Average wages have increased, but a stagnant median wage means that only those already earning high incomes are getting a raise.
A new set of wage statistics indicates the median wage for Americans has dropped to its lowest level since 1998, indicating low-wage earners have been left out of the Great Recession recovery while the incomes of the nation’s highest earners continue to grow near-exponentially.
The trend, reported on Al Jazeera America, is based on the median income — the middle number of the data set — in the U.S. today. As of last year, the median wage was $27,519. That’s the lowest it’s been since 1998, when the median income was $26,984.
This, according to David Cay Johnston, a tax analyst, author and freelance writer, indicates the growing divide between the nation’s rich and poor.
The average income today in the U.S. is quite different than the median income — as of 2012, the average income was $42,498, a 1 percent increase from the year prior. That might seem like an indication that American workers are doing alright, yet that’s not the case.
More than 67 percent of Americans earned less than the average. That’s up from 65.9 percent in 2000.
“When the average wage grows but the median wage stagnates, it means that, statistically, only workers in the top half of the job market are experiencing increases,”Johnston wrote. “My analysis of SSA data shows the growth is mostly in the top quarter, which starts at just under $50,000 in annual pay.”

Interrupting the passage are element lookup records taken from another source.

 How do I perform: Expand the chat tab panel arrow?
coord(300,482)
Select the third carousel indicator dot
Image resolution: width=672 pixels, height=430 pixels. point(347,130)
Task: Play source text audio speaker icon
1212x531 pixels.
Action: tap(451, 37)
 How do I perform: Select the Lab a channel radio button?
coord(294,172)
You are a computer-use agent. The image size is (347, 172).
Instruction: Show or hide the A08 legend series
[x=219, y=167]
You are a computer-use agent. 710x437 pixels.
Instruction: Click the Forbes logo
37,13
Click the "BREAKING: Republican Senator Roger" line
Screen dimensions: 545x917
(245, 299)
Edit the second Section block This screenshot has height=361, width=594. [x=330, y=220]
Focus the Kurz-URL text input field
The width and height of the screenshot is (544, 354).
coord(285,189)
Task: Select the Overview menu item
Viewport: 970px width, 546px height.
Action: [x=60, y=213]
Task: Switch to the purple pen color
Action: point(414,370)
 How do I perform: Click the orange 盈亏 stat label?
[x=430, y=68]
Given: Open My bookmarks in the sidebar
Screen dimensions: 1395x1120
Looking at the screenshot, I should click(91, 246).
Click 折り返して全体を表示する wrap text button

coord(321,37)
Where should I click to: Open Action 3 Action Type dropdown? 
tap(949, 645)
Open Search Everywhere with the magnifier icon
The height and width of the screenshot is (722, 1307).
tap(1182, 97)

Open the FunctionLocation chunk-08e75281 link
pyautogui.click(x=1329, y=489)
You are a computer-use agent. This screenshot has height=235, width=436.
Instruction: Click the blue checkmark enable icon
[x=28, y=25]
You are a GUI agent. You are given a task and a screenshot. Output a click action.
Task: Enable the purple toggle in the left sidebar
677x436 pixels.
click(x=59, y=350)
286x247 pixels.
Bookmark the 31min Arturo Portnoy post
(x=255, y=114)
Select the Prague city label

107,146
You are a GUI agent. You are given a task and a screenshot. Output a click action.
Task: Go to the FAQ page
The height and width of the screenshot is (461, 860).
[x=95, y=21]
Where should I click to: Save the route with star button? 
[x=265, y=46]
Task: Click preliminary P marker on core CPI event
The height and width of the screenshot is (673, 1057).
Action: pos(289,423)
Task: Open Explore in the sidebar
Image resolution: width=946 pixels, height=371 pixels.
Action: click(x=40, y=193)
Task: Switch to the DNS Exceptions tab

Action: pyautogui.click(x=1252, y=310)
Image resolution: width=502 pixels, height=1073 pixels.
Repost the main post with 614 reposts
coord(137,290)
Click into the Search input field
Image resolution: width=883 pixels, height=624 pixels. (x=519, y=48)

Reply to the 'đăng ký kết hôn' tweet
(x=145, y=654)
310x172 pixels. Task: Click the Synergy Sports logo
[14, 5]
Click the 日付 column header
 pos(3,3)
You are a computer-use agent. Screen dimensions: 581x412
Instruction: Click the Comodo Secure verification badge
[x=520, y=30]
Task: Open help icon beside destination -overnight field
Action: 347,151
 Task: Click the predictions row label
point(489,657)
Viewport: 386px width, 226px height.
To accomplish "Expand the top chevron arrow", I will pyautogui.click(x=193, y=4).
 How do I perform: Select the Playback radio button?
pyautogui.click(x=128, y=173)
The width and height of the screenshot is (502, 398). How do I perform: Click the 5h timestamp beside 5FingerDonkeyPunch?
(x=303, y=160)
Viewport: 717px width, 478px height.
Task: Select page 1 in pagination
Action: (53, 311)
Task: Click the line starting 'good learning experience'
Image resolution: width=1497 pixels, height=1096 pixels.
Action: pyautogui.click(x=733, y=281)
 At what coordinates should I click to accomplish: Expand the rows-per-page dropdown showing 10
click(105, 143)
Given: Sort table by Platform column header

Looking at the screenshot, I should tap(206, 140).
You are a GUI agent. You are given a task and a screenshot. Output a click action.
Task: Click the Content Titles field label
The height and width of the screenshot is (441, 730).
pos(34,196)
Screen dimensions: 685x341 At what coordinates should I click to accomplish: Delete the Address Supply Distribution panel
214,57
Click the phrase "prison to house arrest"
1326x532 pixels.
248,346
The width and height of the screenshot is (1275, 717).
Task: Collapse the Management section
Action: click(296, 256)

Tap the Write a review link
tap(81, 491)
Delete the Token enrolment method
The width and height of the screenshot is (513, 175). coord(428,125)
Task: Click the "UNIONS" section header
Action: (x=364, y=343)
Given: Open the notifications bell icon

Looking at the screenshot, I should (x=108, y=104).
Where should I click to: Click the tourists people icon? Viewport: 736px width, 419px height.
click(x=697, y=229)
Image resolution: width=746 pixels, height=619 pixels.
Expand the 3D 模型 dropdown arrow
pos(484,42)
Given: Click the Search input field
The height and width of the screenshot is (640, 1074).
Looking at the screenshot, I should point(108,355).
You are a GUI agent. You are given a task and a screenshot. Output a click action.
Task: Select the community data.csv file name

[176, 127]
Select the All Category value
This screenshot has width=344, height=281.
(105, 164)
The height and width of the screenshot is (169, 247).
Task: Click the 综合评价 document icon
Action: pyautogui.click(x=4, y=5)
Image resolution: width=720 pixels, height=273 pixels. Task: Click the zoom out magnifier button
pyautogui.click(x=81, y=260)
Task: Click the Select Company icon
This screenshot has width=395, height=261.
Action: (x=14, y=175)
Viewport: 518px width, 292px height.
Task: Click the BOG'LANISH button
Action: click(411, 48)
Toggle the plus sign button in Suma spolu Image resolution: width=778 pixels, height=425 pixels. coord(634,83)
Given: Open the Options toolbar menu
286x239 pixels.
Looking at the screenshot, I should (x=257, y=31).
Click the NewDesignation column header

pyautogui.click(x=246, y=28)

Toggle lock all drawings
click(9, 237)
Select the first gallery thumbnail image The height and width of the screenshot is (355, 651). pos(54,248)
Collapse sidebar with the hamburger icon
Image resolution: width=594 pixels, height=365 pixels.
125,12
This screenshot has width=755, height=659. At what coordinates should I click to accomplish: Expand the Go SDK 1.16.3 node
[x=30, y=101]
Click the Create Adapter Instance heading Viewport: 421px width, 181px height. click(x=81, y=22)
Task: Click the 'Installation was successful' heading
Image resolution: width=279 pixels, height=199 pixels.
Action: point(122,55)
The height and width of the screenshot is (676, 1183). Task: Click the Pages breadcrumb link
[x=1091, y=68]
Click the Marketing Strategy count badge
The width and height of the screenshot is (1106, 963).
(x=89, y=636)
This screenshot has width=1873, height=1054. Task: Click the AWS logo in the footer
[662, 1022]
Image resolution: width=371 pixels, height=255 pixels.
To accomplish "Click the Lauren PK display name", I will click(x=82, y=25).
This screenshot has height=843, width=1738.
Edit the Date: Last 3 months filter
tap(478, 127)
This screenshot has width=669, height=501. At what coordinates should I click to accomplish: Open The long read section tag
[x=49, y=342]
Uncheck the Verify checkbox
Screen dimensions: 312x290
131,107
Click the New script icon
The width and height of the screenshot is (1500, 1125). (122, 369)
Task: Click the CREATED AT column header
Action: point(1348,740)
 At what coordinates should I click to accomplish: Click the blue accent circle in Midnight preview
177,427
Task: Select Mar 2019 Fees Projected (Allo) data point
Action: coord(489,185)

For those aiming to decrease the growing wage gap, that’s not good news.
Ned Barnett, writing for the News Observer, cited the International Revenue Service when indicating that America’s wealthiest 10 percent earned half of the U.S. overall income in 2012.
Meanwhile, those working in the nation’s lowest-paying jobs are rallying for equal wages. Fast-food workers were perhaps the most vocal organized group of workers, demanding throughout the nation that they be paid a livable wage.
According to a University of California Labor Center and University of Illinois study, more than half of all fast-food workers had to rely on public assistance to make ends meet, costing taxpayers in the end.
This, all while the nation’s top 10 percent earn half of U.S. income. Times are also good for those earning more than $5 million a year, a population that has increased by 27 percent since 2011. Those who fall into that category experienced an extreme rise in wages from 2011, by up to 40 percent — a rate 13 times higher than the rest of the nation’s workers.